#### Dataset extract:
=== Begin Enclosure ===

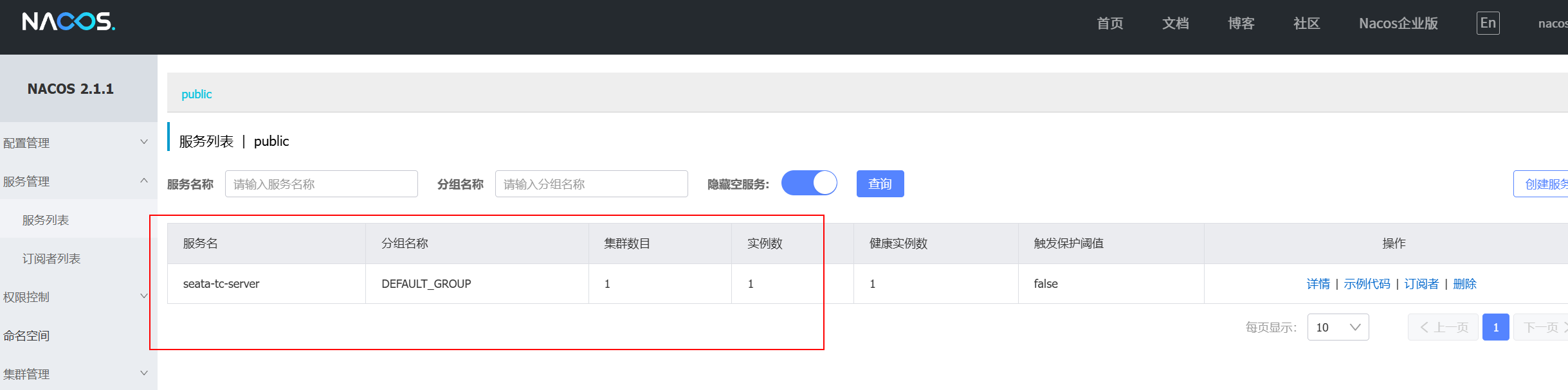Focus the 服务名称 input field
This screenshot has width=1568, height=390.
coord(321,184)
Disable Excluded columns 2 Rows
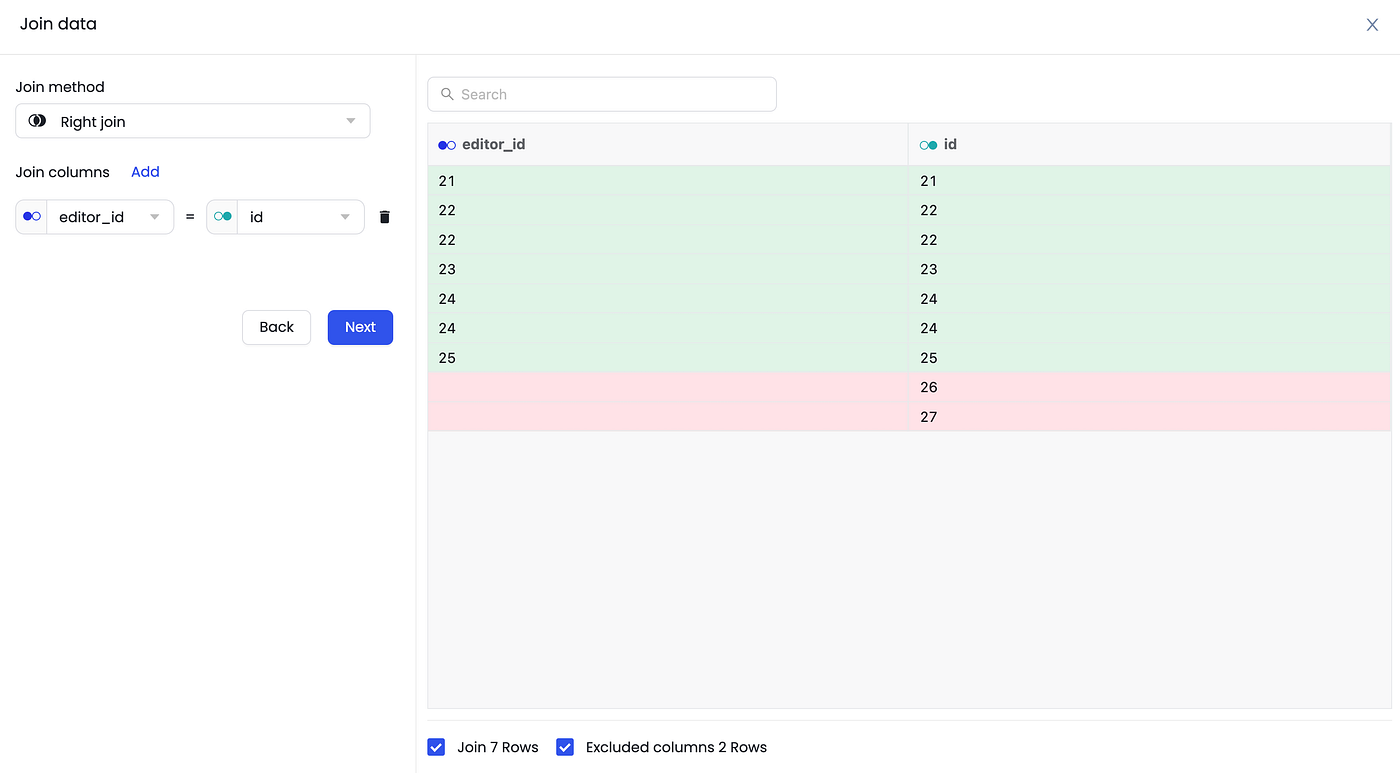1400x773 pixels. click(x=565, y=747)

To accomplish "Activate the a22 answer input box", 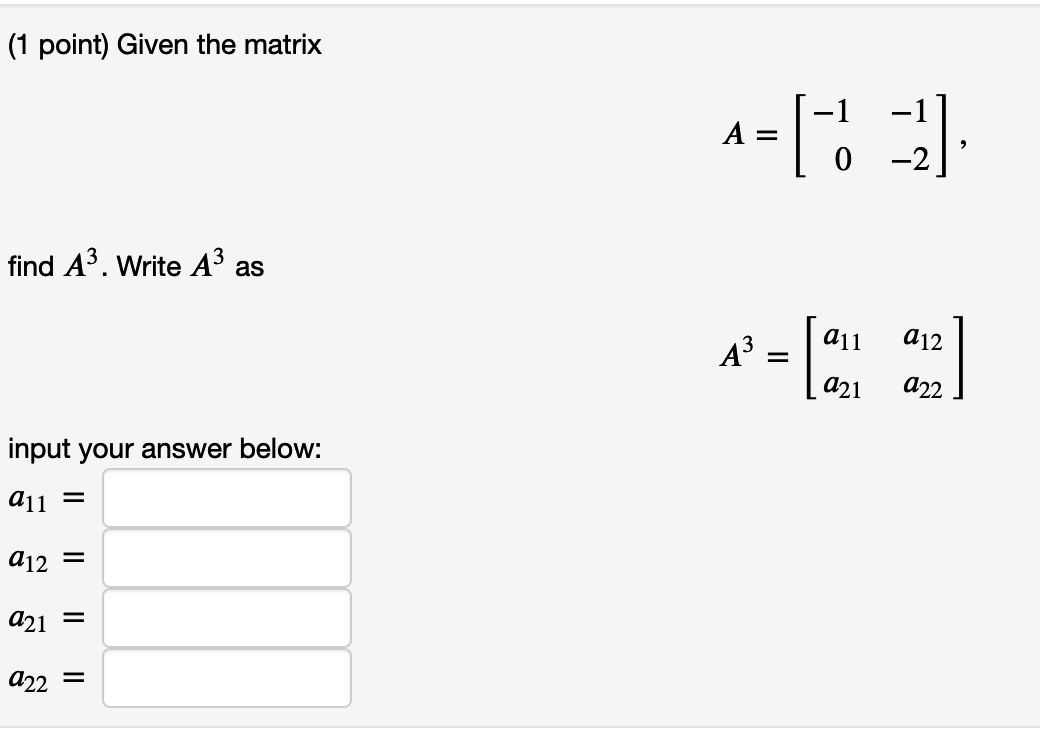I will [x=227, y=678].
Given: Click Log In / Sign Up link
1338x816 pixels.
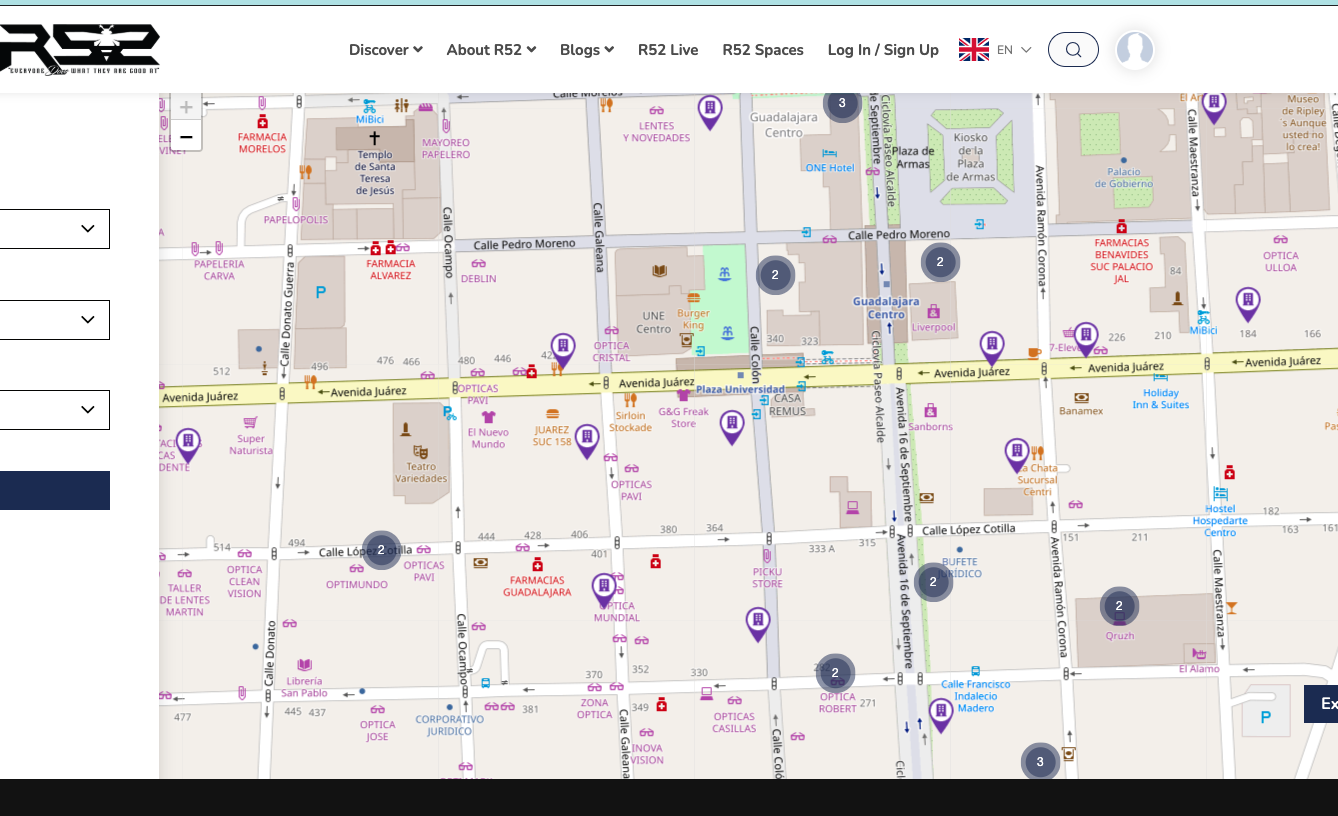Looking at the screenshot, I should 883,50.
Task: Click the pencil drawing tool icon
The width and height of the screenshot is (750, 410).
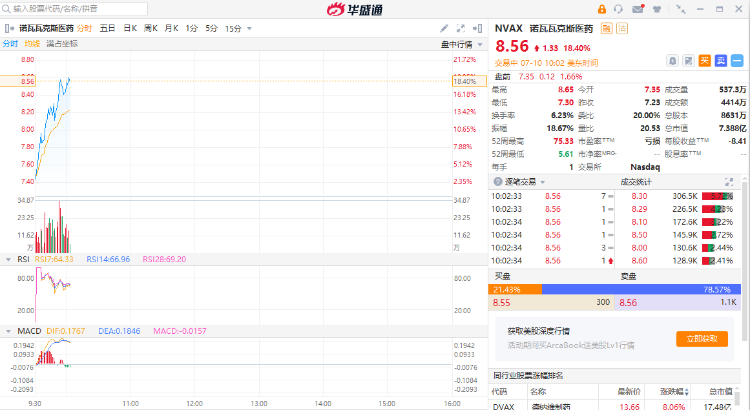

=== End Enclosure ===
=== Begin Enclosure ===

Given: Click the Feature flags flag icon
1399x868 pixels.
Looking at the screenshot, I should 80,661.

=== End Enclosure ===
=== Begin Enclosure ===

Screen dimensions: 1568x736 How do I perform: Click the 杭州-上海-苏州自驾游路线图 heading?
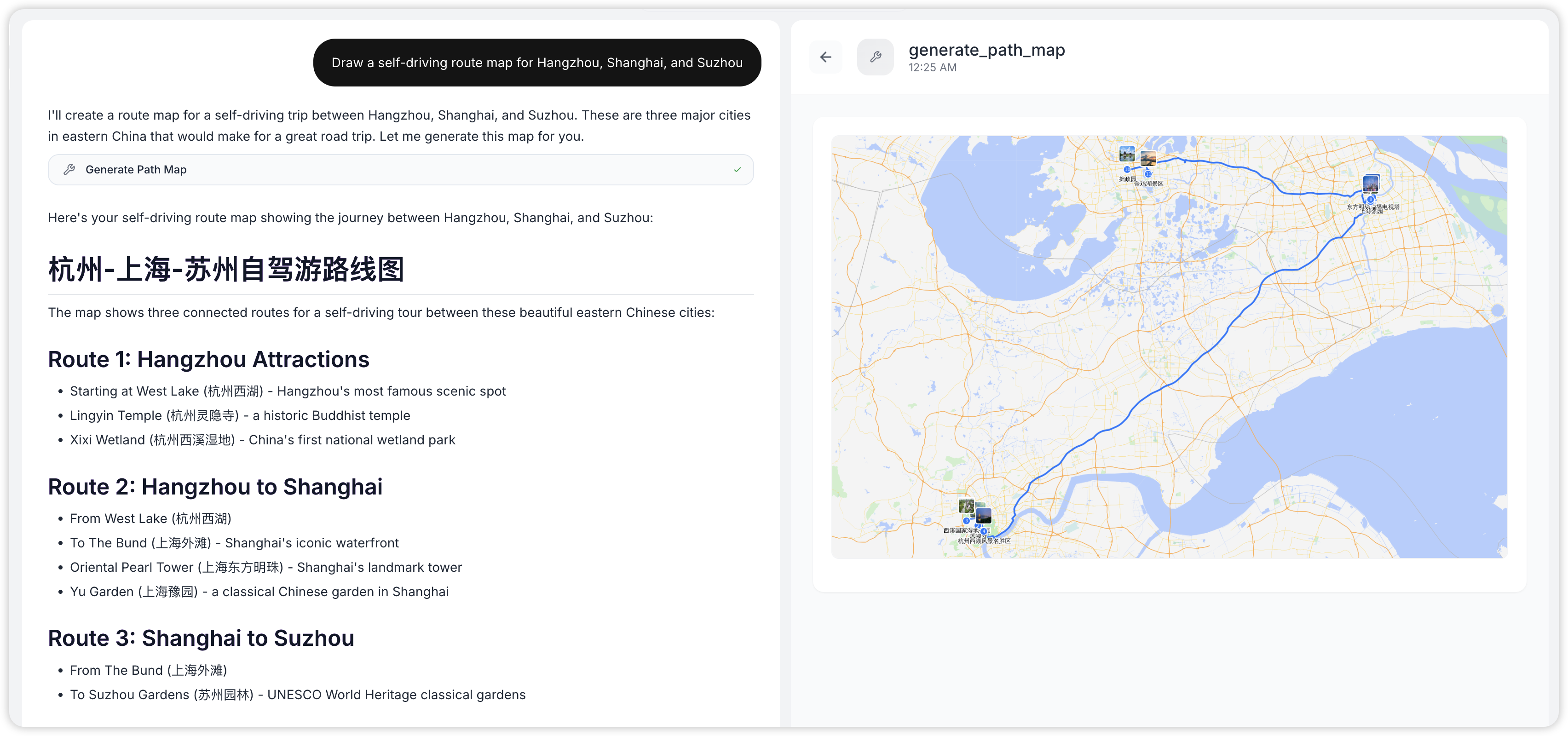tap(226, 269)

=== End Enclosure ===

#### Aim of the task:
Give the count of lines in the listing above that include "icon", with no other words.

#### Output:
2